■ Exercise goal
Look through the data below. Show each line where the string "width" occurs.

■ Available data
__________

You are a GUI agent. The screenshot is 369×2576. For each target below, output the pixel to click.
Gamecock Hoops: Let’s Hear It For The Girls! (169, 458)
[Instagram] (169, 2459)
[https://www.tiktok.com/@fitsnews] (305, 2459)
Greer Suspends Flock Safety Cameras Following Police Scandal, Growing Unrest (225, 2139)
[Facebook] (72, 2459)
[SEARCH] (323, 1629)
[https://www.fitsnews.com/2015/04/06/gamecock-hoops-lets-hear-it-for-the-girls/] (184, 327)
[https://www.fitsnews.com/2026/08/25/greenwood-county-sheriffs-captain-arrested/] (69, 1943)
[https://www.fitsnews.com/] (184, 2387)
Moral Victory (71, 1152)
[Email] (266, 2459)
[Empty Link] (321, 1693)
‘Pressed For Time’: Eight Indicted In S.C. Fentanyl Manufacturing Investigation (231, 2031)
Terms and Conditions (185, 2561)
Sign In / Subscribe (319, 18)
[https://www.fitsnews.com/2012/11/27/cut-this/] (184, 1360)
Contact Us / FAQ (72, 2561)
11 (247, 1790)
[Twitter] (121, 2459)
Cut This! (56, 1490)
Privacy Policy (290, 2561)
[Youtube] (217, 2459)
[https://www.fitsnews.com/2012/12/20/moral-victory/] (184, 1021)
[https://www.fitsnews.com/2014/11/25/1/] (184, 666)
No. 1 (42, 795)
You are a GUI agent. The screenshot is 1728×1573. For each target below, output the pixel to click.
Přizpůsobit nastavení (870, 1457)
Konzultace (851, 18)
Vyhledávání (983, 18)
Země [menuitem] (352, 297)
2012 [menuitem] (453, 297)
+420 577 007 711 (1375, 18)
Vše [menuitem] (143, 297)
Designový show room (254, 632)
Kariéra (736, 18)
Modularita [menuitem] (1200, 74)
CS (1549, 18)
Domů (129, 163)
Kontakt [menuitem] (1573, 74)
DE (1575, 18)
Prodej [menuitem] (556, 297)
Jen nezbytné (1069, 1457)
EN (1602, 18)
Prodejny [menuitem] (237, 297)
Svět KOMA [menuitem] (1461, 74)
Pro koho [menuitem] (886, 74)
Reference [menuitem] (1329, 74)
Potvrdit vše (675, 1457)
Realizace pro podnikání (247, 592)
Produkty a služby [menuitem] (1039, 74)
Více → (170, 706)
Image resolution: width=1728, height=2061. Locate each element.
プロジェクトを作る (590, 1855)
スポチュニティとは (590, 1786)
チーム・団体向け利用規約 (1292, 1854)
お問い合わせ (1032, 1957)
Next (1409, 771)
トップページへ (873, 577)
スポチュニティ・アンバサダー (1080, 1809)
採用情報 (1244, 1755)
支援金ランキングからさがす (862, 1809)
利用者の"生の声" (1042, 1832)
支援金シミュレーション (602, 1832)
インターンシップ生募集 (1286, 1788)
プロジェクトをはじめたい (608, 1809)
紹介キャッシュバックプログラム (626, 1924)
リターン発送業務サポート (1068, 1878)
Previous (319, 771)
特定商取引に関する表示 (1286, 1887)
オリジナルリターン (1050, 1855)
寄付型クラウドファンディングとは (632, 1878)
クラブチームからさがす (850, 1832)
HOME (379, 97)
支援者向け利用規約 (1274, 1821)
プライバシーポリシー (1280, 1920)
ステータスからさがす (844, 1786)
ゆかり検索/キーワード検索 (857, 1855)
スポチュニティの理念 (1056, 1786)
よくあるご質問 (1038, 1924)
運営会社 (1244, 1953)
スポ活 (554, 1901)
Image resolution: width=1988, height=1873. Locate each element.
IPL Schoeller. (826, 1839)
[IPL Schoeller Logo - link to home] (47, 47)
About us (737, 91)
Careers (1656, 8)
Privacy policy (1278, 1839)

__________

■ Response area
Image resolution: width=1728, height=2061. Locate each element.
Image resolution: width=1988, height=1873. Locate each element.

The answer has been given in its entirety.